Nesse momento da crônica já é possível imaginar do que o escritor está falando e o que vem pela frente. Ele continua seu “depoimento” dizendo que aquela primeira oferta foi o bastante para que as coisas saíssem do seu controle, levando-o a querer consumir mais e mais. E foi o que fez: chegou numa loja e pediu um CD de Zezé de Camargo e Luciano, partindo logo depois para a turma do Axé. O vendedor não se fez de rogado e foi logo tentando atiçar aquele vício, dizendo que a nova música baiana era coisa leve, para relaxar. No começo, seu consumo se restringiu à banda Eva, ao Cheiro de Amor, a Netinho, etc. Mas, logo viria coisa pesada: É o Tchan, Companhia do Pagode, Asa de Águia e outros do gênero.
Nesse ponto do texto, surge a ótima tirada: “após o uso contínuo eu já não queria mais saber de coisas leves, eu queria algo mais pesado, mais desafiador, que me fizesse mexer a bunda como eu nunca havia mexido antes. Então, meu ‘amigo’ me deu o que eu queria: um CD do Harmonia do Samba. Minha bunda passou a ser o centro da minha vida, minha razão de existir. Eu pensava por ela, respirava por ela, vivia por ela!”
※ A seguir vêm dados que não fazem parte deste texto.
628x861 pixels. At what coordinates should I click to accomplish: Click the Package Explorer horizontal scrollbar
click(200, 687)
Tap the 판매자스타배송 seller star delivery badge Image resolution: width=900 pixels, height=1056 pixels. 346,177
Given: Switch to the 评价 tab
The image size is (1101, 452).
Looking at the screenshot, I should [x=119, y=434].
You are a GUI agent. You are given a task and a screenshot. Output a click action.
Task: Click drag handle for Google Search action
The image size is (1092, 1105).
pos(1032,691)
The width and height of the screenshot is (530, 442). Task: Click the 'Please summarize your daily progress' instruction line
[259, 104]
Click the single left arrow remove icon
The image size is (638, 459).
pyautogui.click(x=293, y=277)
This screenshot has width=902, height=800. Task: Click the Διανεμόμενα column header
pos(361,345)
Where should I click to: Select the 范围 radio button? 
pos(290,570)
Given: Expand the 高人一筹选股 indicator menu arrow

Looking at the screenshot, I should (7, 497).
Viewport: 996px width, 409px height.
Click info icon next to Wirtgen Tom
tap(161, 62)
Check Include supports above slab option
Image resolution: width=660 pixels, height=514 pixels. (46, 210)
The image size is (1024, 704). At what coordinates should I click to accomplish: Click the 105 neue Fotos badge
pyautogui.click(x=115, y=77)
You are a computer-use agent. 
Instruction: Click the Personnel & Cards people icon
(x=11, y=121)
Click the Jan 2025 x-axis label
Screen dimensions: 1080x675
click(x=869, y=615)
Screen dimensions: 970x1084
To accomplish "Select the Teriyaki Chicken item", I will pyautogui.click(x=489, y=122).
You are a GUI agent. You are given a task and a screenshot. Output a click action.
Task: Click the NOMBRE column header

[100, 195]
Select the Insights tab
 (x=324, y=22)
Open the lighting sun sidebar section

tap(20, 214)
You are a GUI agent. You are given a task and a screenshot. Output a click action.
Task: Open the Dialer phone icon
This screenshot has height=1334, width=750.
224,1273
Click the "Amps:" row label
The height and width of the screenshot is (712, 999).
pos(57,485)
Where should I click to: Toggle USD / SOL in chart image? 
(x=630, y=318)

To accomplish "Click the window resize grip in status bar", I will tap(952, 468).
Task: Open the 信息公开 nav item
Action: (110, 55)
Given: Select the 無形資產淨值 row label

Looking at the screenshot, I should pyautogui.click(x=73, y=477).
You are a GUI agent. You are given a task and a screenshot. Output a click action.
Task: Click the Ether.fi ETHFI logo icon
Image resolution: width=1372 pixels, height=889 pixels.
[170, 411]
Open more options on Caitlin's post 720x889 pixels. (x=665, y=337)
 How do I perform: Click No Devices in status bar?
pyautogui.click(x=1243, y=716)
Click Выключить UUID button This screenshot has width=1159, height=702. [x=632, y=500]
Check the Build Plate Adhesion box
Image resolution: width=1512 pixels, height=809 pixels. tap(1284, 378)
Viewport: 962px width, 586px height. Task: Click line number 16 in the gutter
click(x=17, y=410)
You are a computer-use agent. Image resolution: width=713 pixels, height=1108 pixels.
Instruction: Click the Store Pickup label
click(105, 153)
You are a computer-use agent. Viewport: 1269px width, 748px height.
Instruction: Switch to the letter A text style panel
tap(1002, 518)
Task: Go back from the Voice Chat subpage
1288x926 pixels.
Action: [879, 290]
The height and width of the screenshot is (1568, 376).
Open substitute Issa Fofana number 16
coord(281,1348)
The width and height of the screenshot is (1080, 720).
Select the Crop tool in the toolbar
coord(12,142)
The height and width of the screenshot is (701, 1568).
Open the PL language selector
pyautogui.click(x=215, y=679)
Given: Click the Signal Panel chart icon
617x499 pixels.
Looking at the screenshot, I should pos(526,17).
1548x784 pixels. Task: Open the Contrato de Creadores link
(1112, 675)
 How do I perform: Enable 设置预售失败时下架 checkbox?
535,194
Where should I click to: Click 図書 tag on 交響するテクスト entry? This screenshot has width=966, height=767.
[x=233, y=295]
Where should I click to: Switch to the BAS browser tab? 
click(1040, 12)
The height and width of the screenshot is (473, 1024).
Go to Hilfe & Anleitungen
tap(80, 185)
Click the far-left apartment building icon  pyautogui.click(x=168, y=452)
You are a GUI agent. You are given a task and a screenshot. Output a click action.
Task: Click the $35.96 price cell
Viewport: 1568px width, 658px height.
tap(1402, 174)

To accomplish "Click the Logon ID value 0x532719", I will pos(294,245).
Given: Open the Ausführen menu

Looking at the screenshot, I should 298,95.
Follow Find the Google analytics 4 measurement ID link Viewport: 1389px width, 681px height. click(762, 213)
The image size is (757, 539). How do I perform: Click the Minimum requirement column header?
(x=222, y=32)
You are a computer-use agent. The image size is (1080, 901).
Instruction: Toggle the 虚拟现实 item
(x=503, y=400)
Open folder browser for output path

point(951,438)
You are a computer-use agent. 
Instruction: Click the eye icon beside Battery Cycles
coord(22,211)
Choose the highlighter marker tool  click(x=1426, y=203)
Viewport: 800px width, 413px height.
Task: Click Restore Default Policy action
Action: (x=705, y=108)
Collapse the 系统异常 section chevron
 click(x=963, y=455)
Esse é um estágio do vício em que a coisa fica feia, segundo o escritor. Passa-se a desejar mais e mais; começa-se a querer frequentar o submundo atrás das “paradas”. Completamente intoxicado e dependente, sua personagem sai em busca dos shows do Karametade, do Só Pra Contrariar. E, pra piorar, entra num grupo de pagode, pinta o cabelo de loiro e passa a consumir compulsivamente tudo o que estiver no mercado do Molejo, do Bonde do Tigrão e de todos desta mesma linha. Com o cérebro completamente travado, começa a dançar passinhos ensaiados com outros doze companheiros de banda, sorri sem motivo, pede tapas na cara e faz gestos obscenos. É a fase da total dependência química!
Felizmente, depois de ter ido ao fundo do poço e de ter chafurdado na lama, o sol apareceu para a pobre criatura, que encontrou uma luz no fim do túnel numa clínica de recuperação de drogados. Veja a seguir, na íntegra, como termina essa história e aproveite para pensar duas vezes antes de se entregar a um vício tão mordaz e que, de quebra, faz você gastar horrores com drogas baratas.
“Meu tratamento está sendo muito duro: doses cavalares de Rock, MPB, Progressivo e Blues. Mas o meu médico falou que é possível que tenham que recorrer ao Jazz e até mesmo a Mozart e Bach. Queria aproveitar a oportunidade e aconselhar as pessoas a não se entregarem a esse tipo de droga. Os traficantes só pensam no dinheiro. (...) Em vez de encher a cabeça com porcaria, pratique esporte e, na dúvida, se não puder distinguir o que é droga ou não, faça o seguinte: não ligue a TV no domingo à tarde; não escute nada que venha da Bahia, Rio ou do interior de São Paulo; não entre em carros com adesivos ‘fui’... Se te oferecerem um CD, procure saber se o suspeito foi ao programa da Hebe ou se apareceu no Sabadão do Gugu; mulheres gritando histericamente é outro indício. (...) E não escute nada que o autor não consiga uma concordância verbal mínima. (...) A vida é bela! Eu sei que você consegue! Diga não às drogas!”